Reporter Susan Kimball at the Portland NBC affiliate, WCSH-TV, also got the tip at about the same time as Fehlau. (So did Press Herald police reporter David Hench, who reported the story for the next day's paper.) Kimball tore back to the station, "freaked, and then went to another courthouse in York County and got a copy of the court record from 1976," says WCSH General Manager Steve Thaxton.
The record, Thaxton says, was on a 3-by-5-inch file card. "The file had already been pulled," he says. "We have no idea how many people had looked at it prior.
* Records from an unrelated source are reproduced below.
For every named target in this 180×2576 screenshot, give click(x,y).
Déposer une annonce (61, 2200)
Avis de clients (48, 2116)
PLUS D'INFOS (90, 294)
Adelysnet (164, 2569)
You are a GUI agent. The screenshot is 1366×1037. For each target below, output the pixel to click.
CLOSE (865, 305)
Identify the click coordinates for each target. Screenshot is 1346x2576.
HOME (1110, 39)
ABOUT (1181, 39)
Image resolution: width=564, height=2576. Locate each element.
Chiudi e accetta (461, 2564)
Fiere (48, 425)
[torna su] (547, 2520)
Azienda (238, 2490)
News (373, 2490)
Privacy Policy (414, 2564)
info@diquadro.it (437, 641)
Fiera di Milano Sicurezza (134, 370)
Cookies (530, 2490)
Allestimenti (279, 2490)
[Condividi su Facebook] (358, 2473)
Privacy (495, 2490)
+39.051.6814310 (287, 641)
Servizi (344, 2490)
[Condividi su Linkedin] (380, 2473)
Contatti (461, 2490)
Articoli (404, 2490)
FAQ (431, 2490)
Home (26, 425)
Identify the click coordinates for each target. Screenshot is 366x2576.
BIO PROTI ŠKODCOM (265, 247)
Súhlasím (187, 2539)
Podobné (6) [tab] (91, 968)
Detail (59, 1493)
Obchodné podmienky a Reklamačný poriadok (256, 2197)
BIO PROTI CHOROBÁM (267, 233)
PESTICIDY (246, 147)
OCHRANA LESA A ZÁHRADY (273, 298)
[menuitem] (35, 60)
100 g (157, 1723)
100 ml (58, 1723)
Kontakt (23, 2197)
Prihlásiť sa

But clearly it was sitting on a county clerk's desk."
Kimball, with 17 years' experience, knew she needed a response from the Bush campaign. "We really felt that given the context of the lateness of this news in the election cycle and that it's pretty explosive information that could turn an election of the leader of the free world," says Thaxton, "that it was in everyone's best interest to get confirmation from Bush."
But before Kimball could get the Bush confirmation, the story had aired. WCSH chose not to cut into programming, but ran a brief piece during its regularly scheduled 8:45 p.m. update. Kimball's story then led the 11 p.m. news. "We wouldn't break in with this kind of story," says Thaxton. "We break in only on issues of massive local interest, and we do it so rarely that it has to be extremely important."
No one disputes that WPXT-TV broke the story. "We did a lot of things right," says a proud Kelly. "We did not run with it the moment we found out about it. We waited three hours until we ran it. It took four sources for me, because of the serious nature of it. I'm an old-school guy. We have a small station, a small staff, and we had a big test."